Let history accumulate
Automatic faction snapshots need time to build a dependable picture. A few days can reveal early patterns; several weeks is more useful for recurring schedules.
Activity history does not predict intent, but it reveals patterns. Use enough samples, choose the metric that matches the decision, inspect the members behind the percentage, and combine the result with Readiness before scheduling an operation.
Automatic faction snapshots need time to build a dependable picture. A few days can reveal early patterns; several weeks is more useful for recurring schedules.

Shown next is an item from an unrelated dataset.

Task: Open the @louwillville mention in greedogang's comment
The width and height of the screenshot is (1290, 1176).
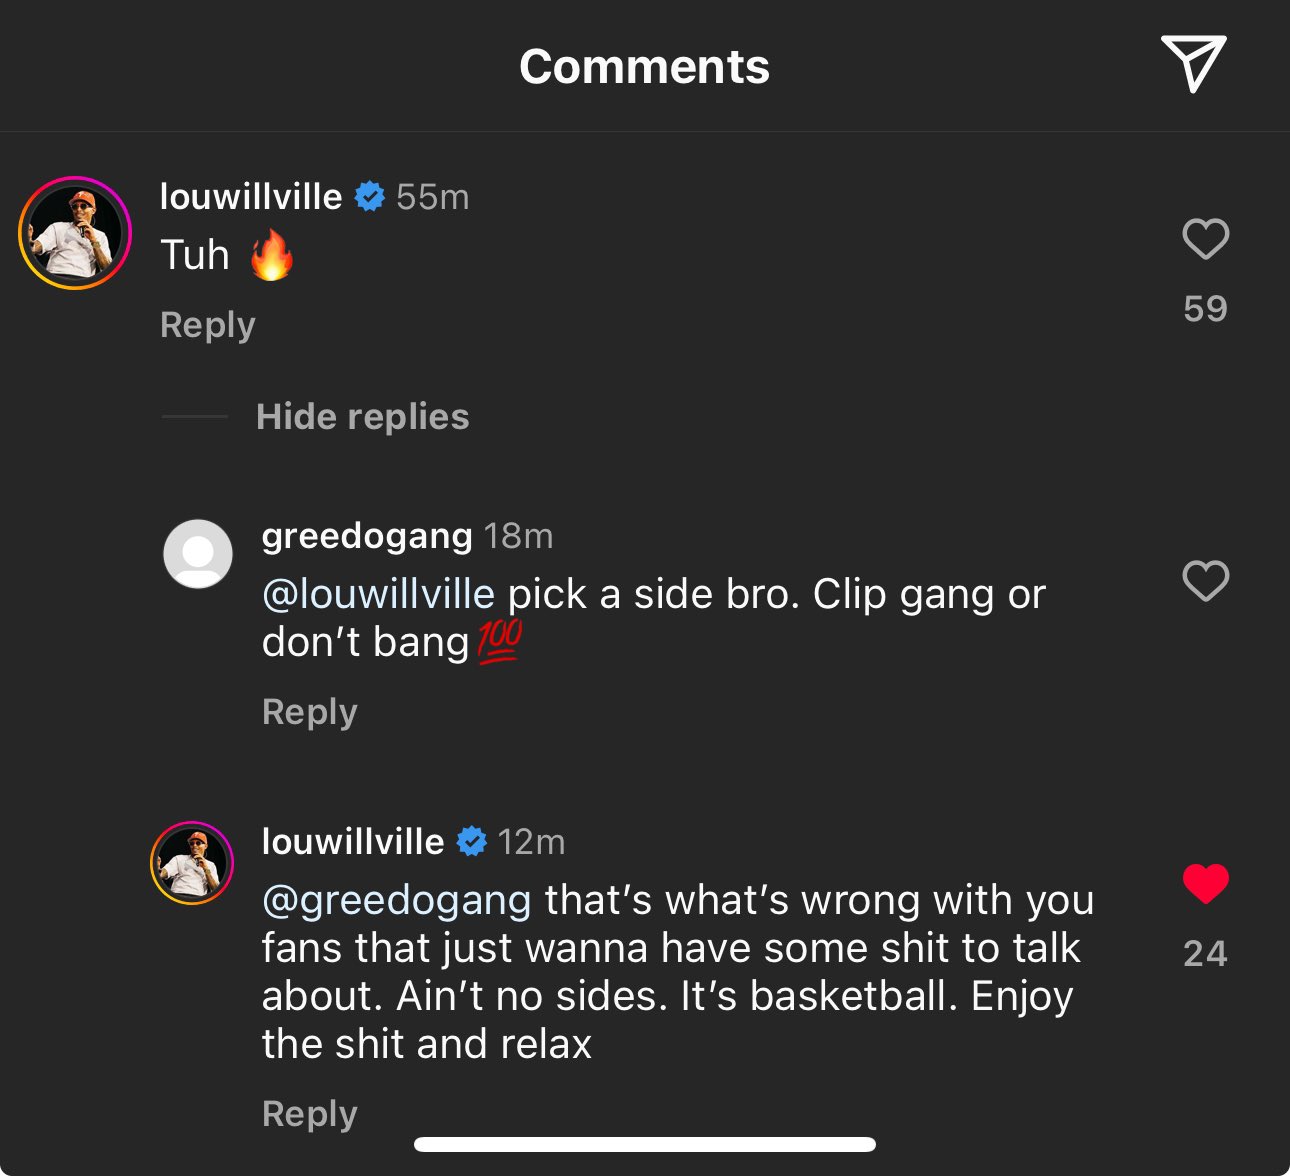Action: 376,593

Recent 15-minute activity answers “who is responding now?” Online average measures visible presence. Recent 60-minute activity captures broader participation. Okay/available coverage is closer to operational availability.
Green means higher observed activity and red means lower observed activity. Compare the sample count before trusting the ranking.
Hover or select the cell. Review names, observed status, contribution count, TCT, and local time. The same percentage can come from very different member groups.
Use strong windows for chains, ranked-war pushes, major announcements, training events, or meetings that need broad participation.
Use low-coverage windows to plan officer coverage, avoid weak push times, identify recruitment needs, or schedule lower-priority work.
Coordinate faction-wide in TCT and use the displayed local time for personal scheduling. Watch for a previous-day or next-day local conversion.
Historical activity identifies when members are usually present. Refresh Readiness before the actual event to check energy, cooldowns, travel, hospital state, and fresh Personal data.
Choose a start that overlaps a repeated high-activity region, then confirm current Readiness and member availability.
Schedule planned pushes around stronger response windows, while keeping live target and readiness data current.
Identify weak coverage periods and prioritize prospects whose normal schedule may strengthen those gaps.
Use quiet periods to assign leadership coverage or avoid leaving the faction without a caller during known weak hours.